I am really enjoying building a puppet. After years of working online, it’s so grounding and satisfying to work with my hands again. And while my digital work feels never-ending, creating a puppet is a finite activity; at some point it will be done. With a tangible outcome so close, I almost threw myself off balance the other night staying up late to keep working towards it.
Despite my sometimes wild life movements, my default is routine. On a practical level, I like to take as much decision-making out of my day as possible. That way, I get to focus my brain-power on the choices that will make the biggest difference in my life and work. On an emotional level, routine keeps my mental health stable so I can keep functioning as a human.

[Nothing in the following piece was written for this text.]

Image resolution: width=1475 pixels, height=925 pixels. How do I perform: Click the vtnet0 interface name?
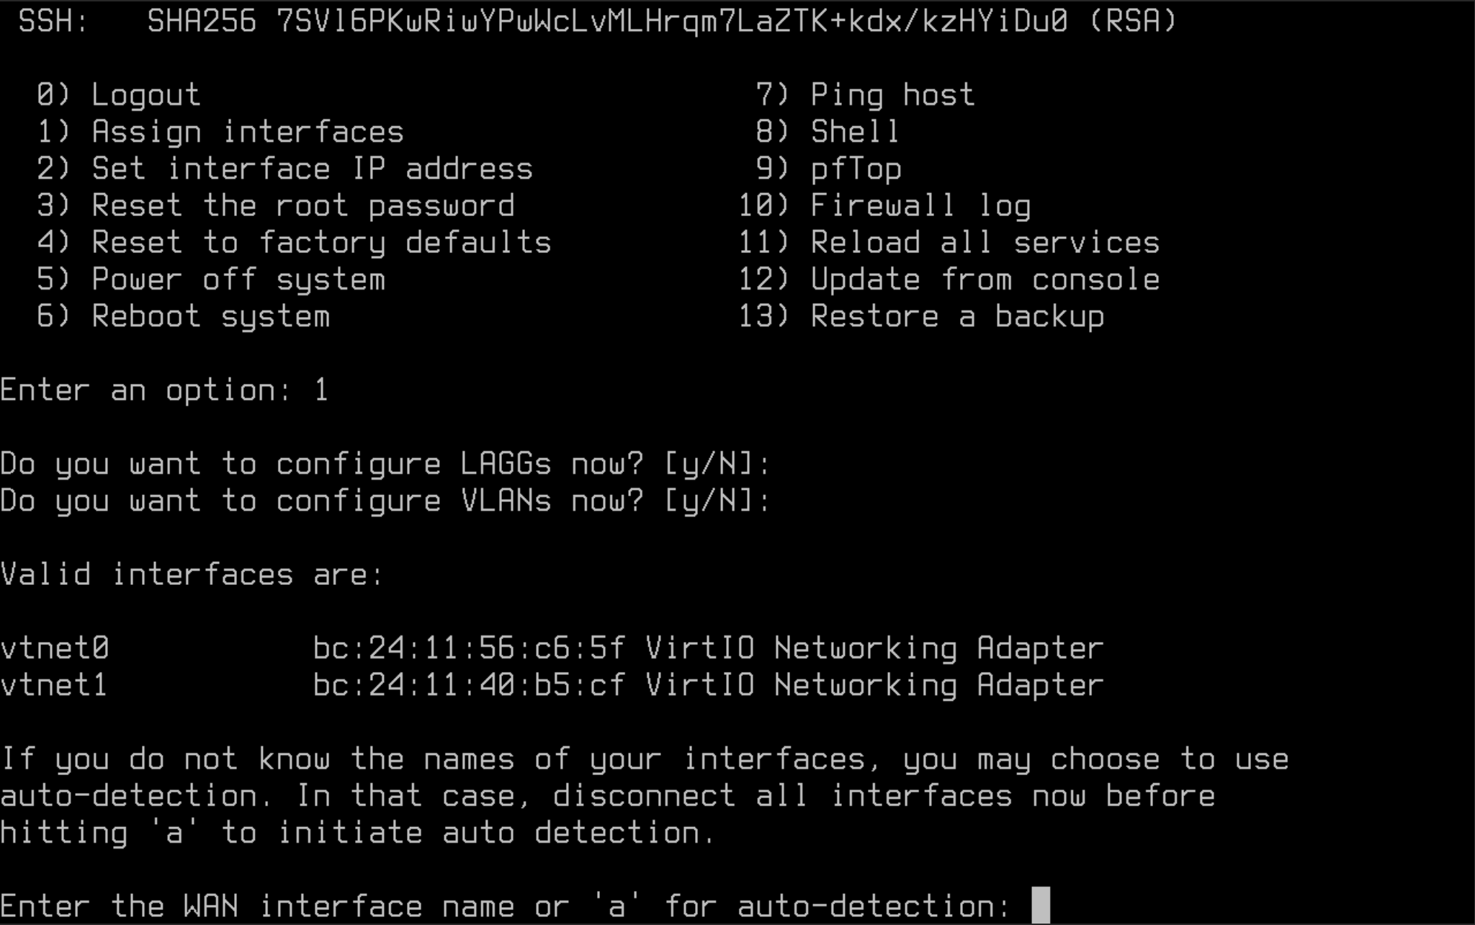click(x=55, y=648)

Still, inspiration hit and the justifications for pulling an all-nighter to get my puppet done started rolling in. I entertained them for a few hours even though I knew that something would inevitably go wrong and it would feel catastrophic as everything does at 3am. I went so far as to cancel my plans the next day before talking myself down from the ledge.
The feeling of inspiration would be there the next day and my head would be clearer after a full night’s sleep. What’s more, I wouldn’t completely throw off my body clock. While another 12-hour day making a puppet isn’t a balanced workday by any stretch of the imagination, it’s also not something that’s going to affect my schedule for days afterwards.
Instead of staying up late, I took a shower and read a short story. I got back into my body and discovered that I was, in fact, exhausted. I’m sure I fell asleep within moments of closing my eyes. As much as I would have liked to wake up further along in the construction process the next day, I also knew that I’d pay for those few extra hours of productivity.
As a creative, I’m guilty of letting the feeling of being inspired spin me out to the point where I’m incapable of doing my best work. Which is why I’m working on maintaining balance in my process whenever possible. It’s not as exciting as riding the manic highs of feeling inspired but there’s no doubt that I get more work done without compromising my health and wellbeing.
So, what helps you keep your balance when inspiration hits?